The struggle is not against white people, yet it recognizes that the privileges afforded to whites began with the attribution of full humanity to white men only. The slogans that invoke the struggle for liberation are emblematic of an enduring problem: ongoing doubtfulness about black humanity. Are black people fully human? Black humanity has remained suspect in the imagination of “a world that looks on with amused contempt and pity” (to quote W. E. B. Du Bois). This “watching world” claims an authoritative voice, defining the dominant understanding of human life for black people as well as whites.

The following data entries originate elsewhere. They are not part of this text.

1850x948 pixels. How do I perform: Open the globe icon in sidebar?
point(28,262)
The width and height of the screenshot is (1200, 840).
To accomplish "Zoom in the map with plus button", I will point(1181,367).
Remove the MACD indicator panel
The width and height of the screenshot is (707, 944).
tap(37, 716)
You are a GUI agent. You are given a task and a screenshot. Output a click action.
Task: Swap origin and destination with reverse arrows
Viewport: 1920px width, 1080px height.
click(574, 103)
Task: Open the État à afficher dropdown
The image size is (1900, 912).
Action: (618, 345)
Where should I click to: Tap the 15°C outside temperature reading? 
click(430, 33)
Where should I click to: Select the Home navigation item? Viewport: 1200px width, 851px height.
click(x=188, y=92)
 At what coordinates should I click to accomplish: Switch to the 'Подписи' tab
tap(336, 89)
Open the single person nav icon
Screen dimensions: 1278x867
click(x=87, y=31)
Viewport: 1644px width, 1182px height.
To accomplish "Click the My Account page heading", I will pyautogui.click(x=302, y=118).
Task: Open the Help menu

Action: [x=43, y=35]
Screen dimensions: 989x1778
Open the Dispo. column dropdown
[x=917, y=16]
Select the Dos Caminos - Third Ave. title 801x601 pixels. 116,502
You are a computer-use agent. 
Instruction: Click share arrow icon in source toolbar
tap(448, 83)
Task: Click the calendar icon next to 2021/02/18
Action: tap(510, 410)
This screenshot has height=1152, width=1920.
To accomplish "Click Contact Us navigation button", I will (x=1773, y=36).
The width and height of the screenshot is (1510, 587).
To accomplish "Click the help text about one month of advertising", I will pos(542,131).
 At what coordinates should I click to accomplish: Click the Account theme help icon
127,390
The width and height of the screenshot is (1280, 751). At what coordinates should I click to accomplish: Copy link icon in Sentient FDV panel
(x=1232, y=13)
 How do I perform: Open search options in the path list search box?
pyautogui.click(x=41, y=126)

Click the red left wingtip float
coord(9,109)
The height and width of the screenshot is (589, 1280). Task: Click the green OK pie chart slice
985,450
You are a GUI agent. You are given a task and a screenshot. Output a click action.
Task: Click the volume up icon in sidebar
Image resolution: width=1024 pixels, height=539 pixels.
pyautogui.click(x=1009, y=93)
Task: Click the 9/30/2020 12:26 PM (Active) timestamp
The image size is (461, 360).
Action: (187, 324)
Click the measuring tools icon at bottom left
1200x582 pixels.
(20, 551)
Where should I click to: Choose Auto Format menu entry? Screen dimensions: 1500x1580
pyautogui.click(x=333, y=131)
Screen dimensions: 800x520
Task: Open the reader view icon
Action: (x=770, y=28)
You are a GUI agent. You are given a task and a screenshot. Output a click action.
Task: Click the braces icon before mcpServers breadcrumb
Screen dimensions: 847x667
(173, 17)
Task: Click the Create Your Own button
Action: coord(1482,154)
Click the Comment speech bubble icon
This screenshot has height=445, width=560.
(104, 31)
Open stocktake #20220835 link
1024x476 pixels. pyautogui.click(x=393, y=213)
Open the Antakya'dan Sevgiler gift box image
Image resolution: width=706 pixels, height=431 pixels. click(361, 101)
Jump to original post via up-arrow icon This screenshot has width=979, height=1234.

The introduction of Africans en masse to the Americas involved an ideology that legitimized buying and selling them as chattel. Wendell Berry argues that whites didn’t go to Africa because of race; they did so because they could. They had the means to enter Africa and take what they wanted. Race logic was birthed as an ideology of difference, a financially incentivized ideology to legitimize the lucrative use of slave labor by people who became “white” in the assembling of the new world. Race logic made a profit-based distinction between black flesh and white humanity.

Since the time of slavery, travestied black figures evolved into many different types, flowing from the imagination of white authors onto pages, stages, and screens. These depictions of black life have had little to do with actual black people and everything to do with efforts to stabilize an anxious white psyche as it struggles to know and to maintain its idealized self. Disaster is understandable for black lives—they are antagonists in a narrative of humanity written to serve white supremacy. To say “black lives matter” is to interrupt this story in a world that values life according to its proximity to the unstable template of white, upwardly mobile masculinity.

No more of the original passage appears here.